> Exercise
Put these items into a Markdown table with a "Row" column for the row number and a "Line" column for the text of each line, skipping blank lines. Leave the pictures out.

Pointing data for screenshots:
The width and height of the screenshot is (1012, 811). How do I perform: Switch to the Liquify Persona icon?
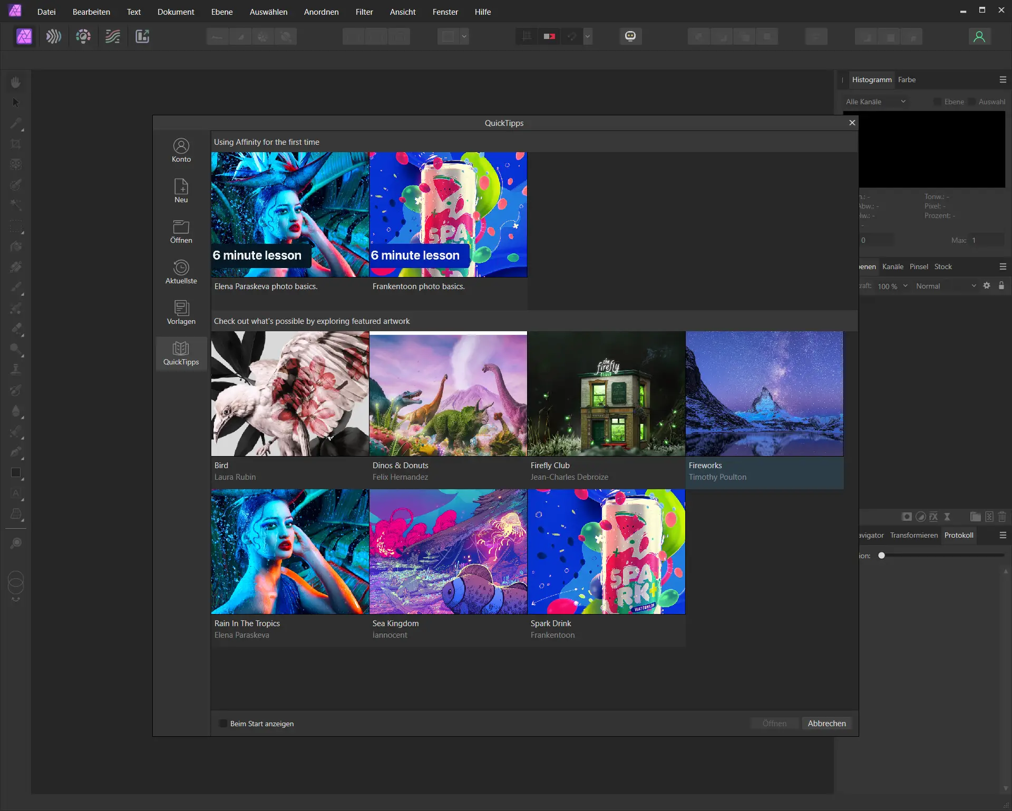[x=54, y=36]
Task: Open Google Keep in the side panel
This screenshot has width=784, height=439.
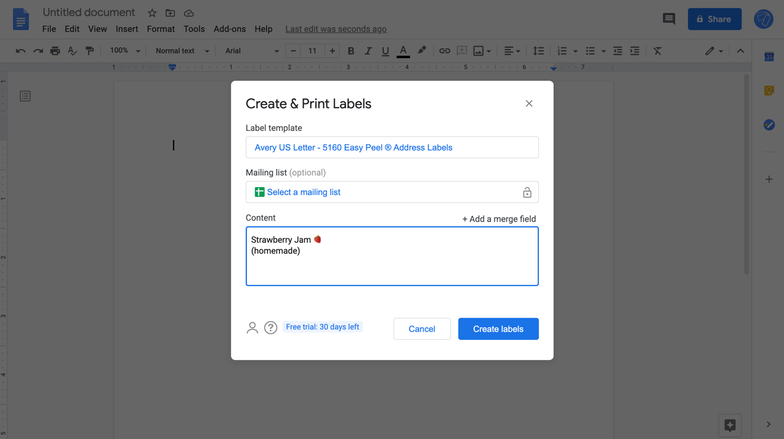Action: pyautogui.click(x=769, y=90)
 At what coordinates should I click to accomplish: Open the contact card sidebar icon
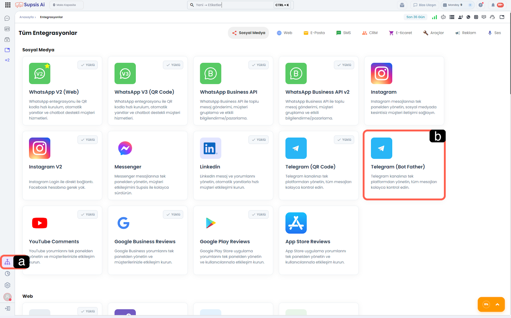point(7,29)
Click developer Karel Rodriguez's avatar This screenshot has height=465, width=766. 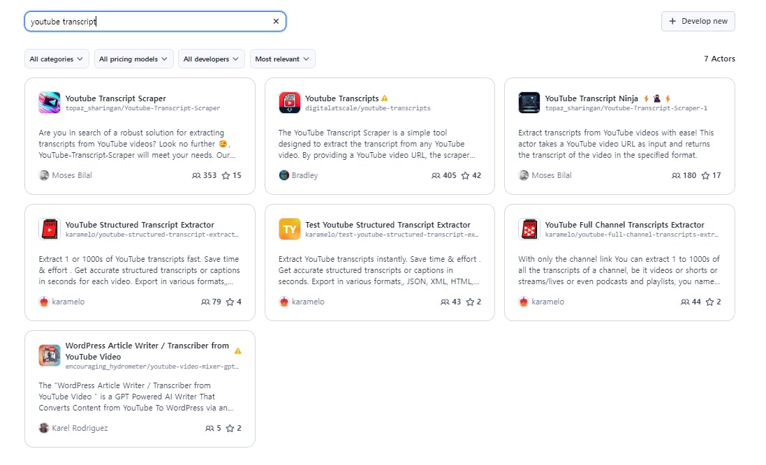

> The solution
| Row | Line |
|---|---|
| 1 | The width and height of the screenshot is (1012, 811). How do I perform: Switch to the Liquify Persona icon? |
| 2 | [x=54, y=36] |
| 3 | Task: Open Google Keep in the side panel |
| 4 | This screenshot has width=784, height=439. |
| 5 | Action: pyautogui.click(x=769, y=90) |
| 6 |  At what coordinates should I click to accomplish: Open the contact card sidebar icon |
| 7 | point(7,29) |
| 8 | Click developer Karel Rodriguez's avatar This screenshot has height=465, width=766.  |